Ich dachte kurz nach, sah ihn dann lächelnd an, pustete die Kerze mit geschlossenen Augen aus und sprach lautlos meinen Wunsch aus. Als ich die Augen kurze Zeit später wieder öffnete, sah ich Harry direkt in seine leuchtend grünen Augen. Sie waren so fesselnd, sodass ich mich völlig in ihnen verlor und es eine Weile brauchte um mich wieder von ihm zu lösen.

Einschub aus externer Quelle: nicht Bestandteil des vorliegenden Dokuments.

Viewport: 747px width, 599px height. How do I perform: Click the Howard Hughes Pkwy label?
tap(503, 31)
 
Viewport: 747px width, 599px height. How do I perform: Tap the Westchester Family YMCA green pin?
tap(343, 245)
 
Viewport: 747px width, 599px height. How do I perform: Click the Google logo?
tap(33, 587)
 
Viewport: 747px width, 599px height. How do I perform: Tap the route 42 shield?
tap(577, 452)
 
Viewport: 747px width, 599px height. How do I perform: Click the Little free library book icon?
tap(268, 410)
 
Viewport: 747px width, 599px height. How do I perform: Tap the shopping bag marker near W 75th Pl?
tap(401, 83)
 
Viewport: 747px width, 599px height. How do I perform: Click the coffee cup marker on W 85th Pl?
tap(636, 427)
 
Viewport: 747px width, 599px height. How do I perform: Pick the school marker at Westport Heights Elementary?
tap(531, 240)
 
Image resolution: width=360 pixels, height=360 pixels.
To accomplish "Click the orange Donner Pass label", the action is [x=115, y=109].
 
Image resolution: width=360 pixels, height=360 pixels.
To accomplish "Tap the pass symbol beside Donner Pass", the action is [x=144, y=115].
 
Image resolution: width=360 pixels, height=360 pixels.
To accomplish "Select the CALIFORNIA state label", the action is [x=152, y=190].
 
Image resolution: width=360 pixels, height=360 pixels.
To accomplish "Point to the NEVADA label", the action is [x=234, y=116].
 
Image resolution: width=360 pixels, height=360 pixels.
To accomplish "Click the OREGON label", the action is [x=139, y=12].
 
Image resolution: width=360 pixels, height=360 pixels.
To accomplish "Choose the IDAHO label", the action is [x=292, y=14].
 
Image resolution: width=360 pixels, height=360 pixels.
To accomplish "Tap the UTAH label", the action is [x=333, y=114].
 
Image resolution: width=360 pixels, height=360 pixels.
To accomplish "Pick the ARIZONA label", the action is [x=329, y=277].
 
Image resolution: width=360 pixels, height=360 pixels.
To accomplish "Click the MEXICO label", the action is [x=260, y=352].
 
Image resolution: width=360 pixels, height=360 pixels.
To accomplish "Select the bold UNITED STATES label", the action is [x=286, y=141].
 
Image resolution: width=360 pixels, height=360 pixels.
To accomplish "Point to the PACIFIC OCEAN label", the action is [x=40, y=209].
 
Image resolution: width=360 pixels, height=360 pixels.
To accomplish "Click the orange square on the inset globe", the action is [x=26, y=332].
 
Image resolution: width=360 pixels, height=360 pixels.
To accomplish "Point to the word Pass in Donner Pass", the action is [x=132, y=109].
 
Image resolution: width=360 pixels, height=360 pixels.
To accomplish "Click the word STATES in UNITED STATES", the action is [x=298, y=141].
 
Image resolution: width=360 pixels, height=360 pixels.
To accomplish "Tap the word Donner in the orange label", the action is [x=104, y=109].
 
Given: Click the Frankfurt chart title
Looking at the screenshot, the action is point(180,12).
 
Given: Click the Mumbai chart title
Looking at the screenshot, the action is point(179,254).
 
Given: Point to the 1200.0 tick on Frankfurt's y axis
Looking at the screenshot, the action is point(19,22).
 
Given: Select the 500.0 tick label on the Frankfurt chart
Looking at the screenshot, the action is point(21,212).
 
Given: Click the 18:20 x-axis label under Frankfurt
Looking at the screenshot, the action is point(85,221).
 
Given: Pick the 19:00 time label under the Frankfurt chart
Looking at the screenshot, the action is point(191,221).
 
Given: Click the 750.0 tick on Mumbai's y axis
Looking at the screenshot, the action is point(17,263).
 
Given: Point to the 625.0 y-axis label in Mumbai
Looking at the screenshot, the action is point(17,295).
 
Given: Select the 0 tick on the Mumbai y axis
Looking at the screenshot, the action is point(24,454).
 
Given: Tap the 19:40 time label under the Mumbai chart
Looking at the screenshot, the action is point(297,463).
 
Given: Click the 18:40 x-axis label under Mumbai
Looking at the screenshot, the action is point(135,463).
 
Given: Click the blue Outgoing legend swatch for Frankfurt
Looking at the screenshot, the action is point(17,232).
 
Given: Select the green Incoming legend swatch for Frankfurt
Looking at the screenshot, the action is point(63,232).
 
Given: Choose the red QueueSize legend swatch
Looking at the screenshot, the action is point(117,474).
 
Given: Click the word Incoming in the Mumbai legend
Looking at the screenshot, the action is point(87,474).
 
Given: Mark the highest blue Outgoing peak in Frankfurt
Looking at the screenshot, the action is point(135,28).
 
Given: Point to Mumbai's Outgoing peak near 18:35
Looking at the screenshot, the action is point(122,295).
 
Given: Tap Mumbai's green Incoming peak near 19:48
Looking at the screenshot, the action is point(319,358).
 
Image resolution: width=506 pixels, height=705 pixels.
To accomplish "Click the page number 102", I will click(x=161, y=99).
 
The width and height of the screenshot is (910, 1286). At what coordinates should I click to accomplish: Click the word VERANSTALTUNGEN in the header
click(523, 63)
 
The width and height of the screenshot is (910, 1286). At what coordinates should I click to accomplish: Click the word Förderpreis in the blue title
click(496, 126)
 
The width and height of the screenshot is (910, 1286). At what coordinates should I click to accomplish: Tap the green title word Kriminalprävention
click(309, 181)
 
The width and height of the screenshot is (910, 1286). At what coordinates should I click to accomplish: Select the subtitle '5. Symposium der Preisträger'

"Was möchtest du frühstücken? Ich habe eine kleine Auswahl an unterschiedlichen Frühstücksideen aus unterschiedlichen Ländern hergerichtet", erzählte er und wies stolz auf den mit herrlich duftenden Speisen gedeckten Tisch. Ich ließ meine Augen darüber schweifen und entdeckte sofort einiges, was ich nur zu gerne probieren würde. Wir nahmen Platz und genossen ganz in Ruhe das Frühstück. 

"Woher wusstest du eigentlich, dass ich heute Geburtstag habe?", erkundigte ich mich, bevor ich genüsslich die letzten Stücke Rührei aß.

"Ich hatte mich bei deinen Eltern erkundigt, als ich bei euch war. Ich wollte deinen Geburtstag auf keinen Fall verpassen"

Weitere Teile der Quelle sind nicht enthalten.